### Material
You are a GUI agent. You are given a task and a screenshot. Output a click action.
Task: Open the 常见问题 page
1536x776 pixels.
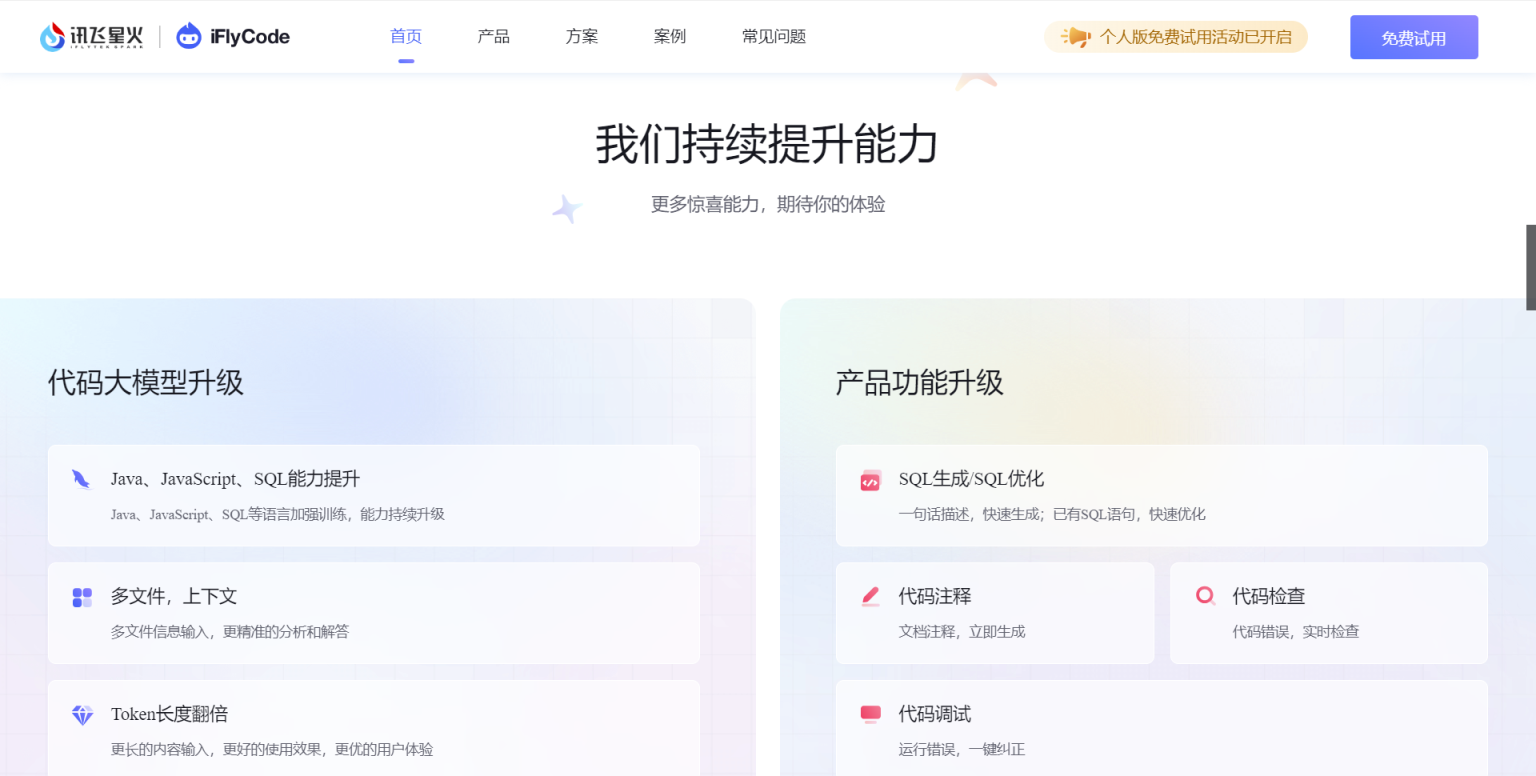774,37
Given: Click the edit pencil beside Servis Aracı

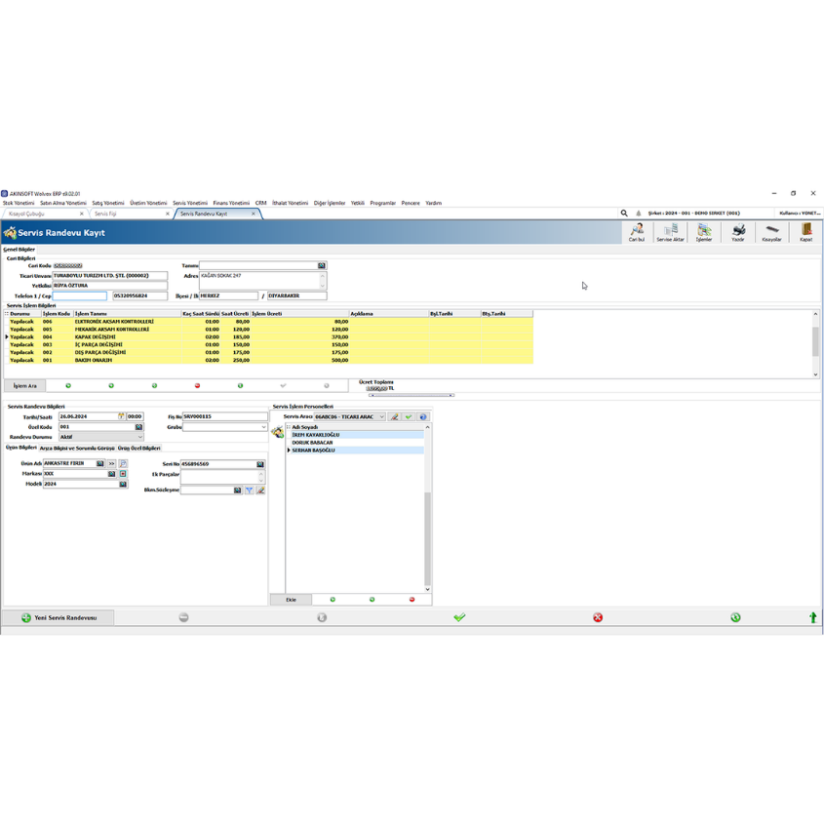Looking at the screenshot, I should (394, 416).
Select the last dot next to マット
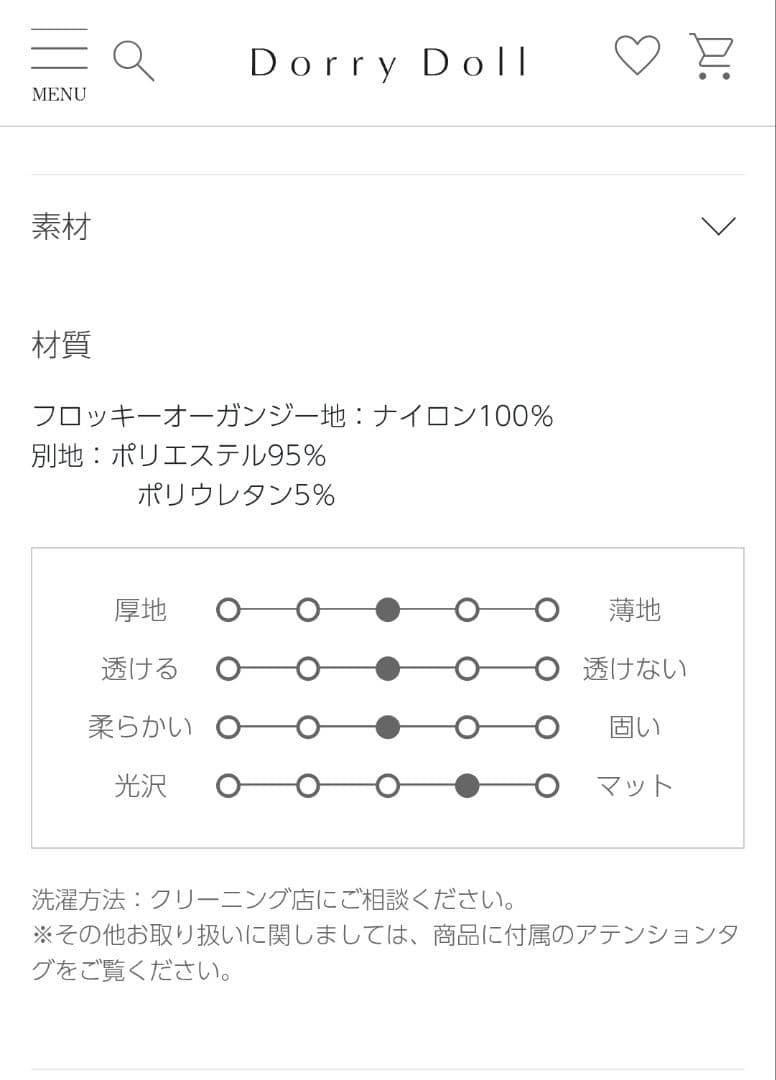This screenshot has height=1080, width=776. pyautogui.click(x=546, y=787)
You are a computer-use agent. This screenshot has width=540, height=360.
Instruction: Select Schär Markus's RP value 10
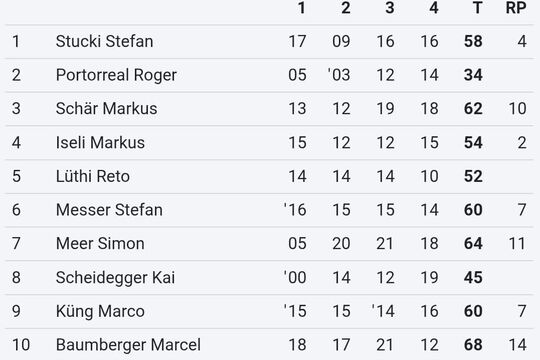tap(518, 109)
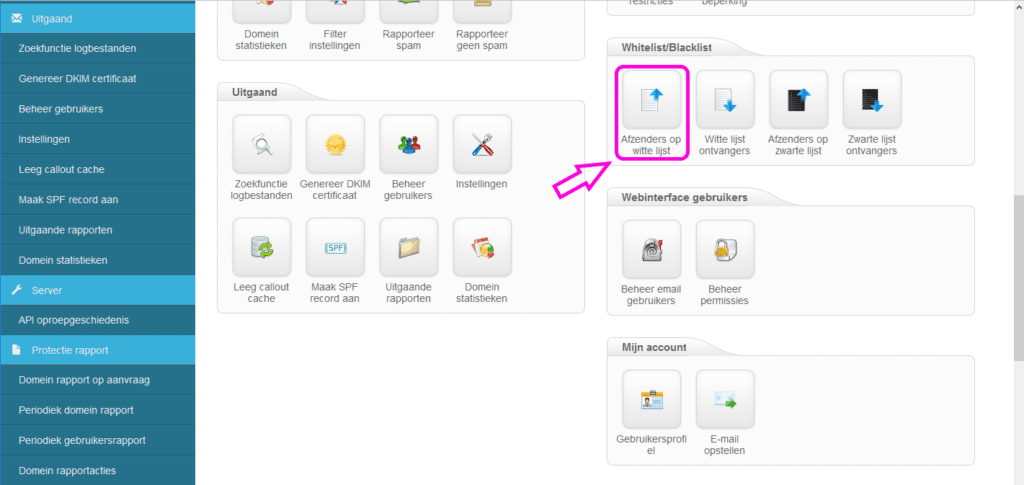Click the Beheer permissies padlock icon
Viewport: 1024px width, 485px height.
[x=725, y=250]
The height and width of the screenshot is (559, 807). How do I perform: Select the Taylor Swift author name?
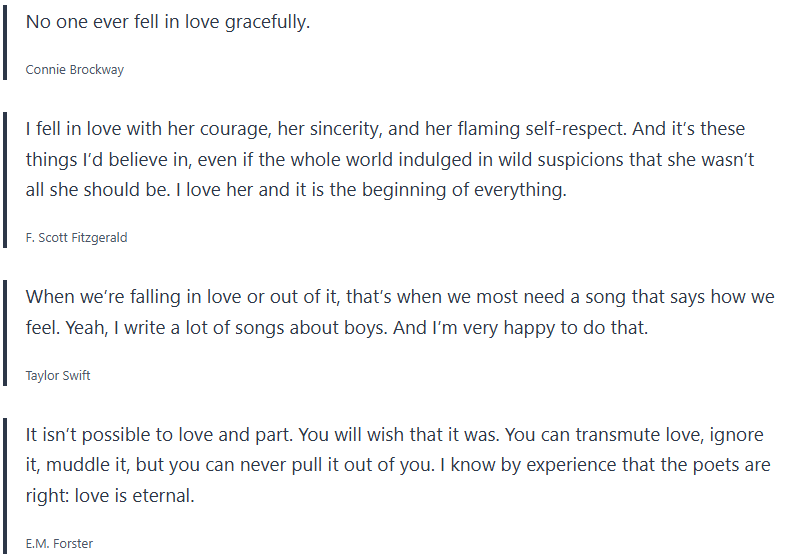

### The problem
Could you give everything from the line containing "You are a computer-use" down to the last of the lines above as a Markdown table with two columns, Row and Line text, skipping blank lines and leaving the pictures out?

### Worked solution
| Row | Line text |
|---|---|
| 1 | You are a computer-use agent. This screenshot has width=540, height=360. |
| 2 | Instruction: Select Schär Markus's RP value 10 |
| 3 | tap(518, 109) |
| 4 | Click the Beheer permissies padlock icon |
| 5 | Viewport: 1024px width, 485px height. |
| 6 | [x=725, y=250] |
| 7 | The height and width of the screenshot is (559, 807). How do I perform: Select the Taylor Swift author name? |